TASK MATERIAL:
· · · · · · ·

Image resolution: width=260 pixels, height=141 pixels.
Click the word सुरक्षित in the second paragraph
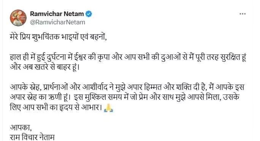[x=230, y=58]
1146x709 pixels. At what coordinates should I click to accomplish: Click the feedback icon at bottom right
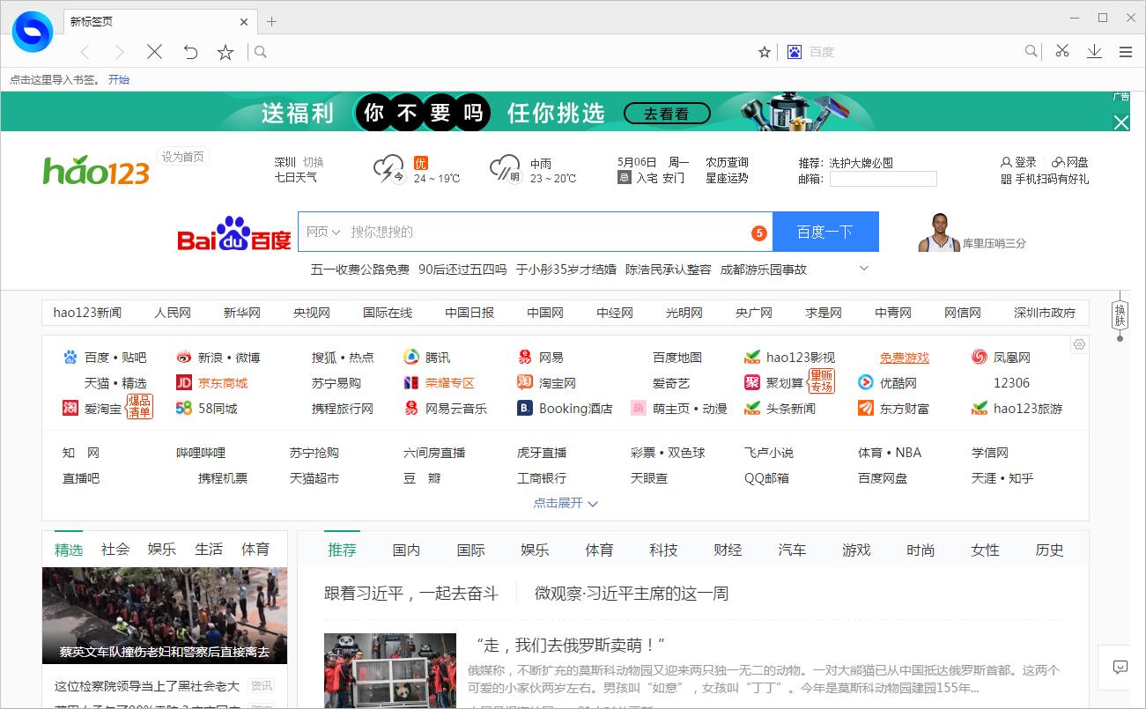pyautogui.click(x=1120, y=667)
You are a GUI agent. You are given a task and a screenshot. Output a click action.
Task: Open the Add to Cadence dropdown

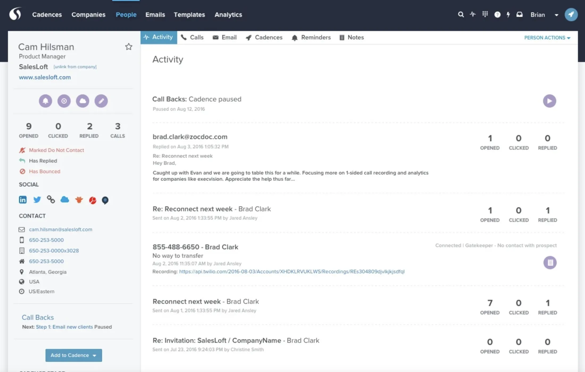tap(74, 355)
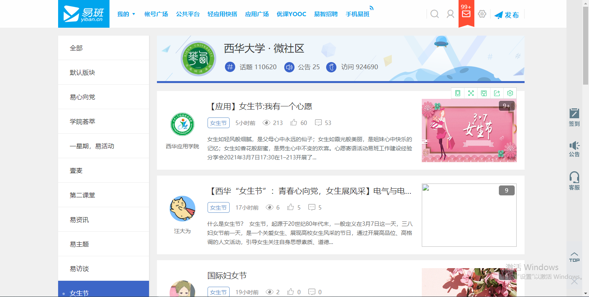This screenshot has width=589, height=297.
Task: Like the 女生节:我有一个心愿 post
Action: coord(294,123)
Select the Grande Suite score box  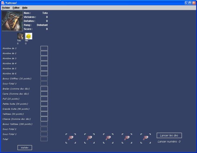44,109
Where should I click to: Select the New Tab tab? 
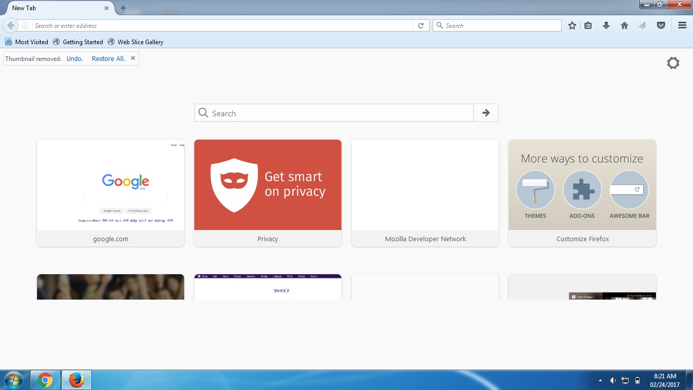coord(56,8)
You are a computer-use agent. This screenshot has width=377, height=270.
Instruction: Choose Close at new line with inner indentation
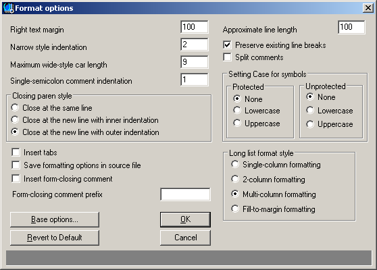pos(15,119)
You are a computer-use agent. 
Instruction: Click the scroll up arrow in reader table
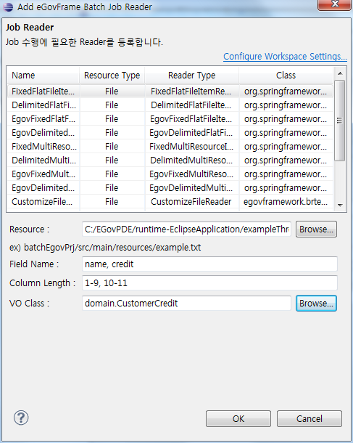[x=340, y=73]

· · · · · · ·

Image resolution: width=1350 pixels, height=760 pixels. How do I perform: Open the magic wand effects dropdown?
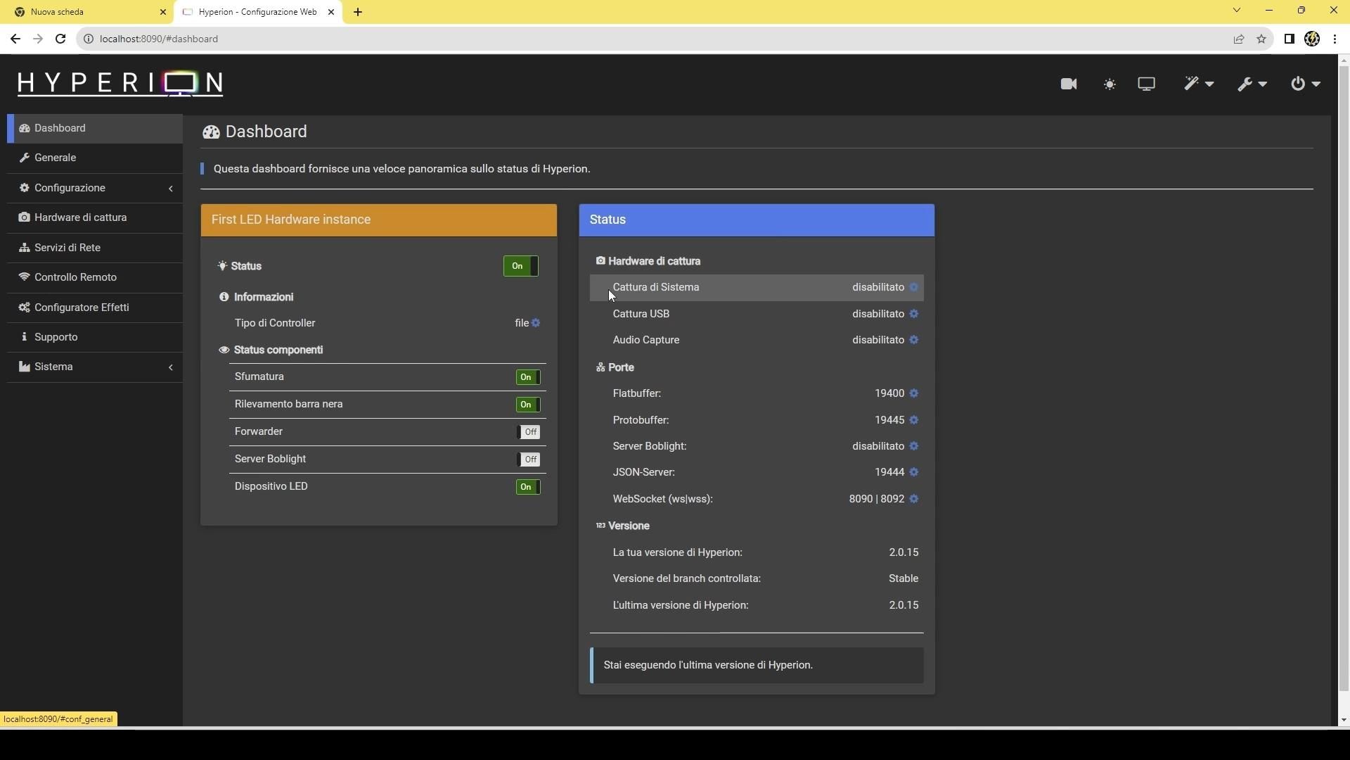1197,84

· · · · · · ·

PROBLEM STATEMENT:
Copy the material again, requests included, starting at the line that has "Image resolution: width=260" and stopping after the line that has "pyautogui.click(x=1120, y=667)". Increase every number in the answer coordinates by 84, and omit the pictures.

TASK SOLUTION:
Image resolution: width=260 pixels, height=141 pixels.
Click the word सुरक्षित in the second paragraph
[x=314, y=142]
1146x709 pixels. At what coordinates should I click to accomplish: Click the feedback icon at bottom right
pyautogui.click(x=1204, y=751)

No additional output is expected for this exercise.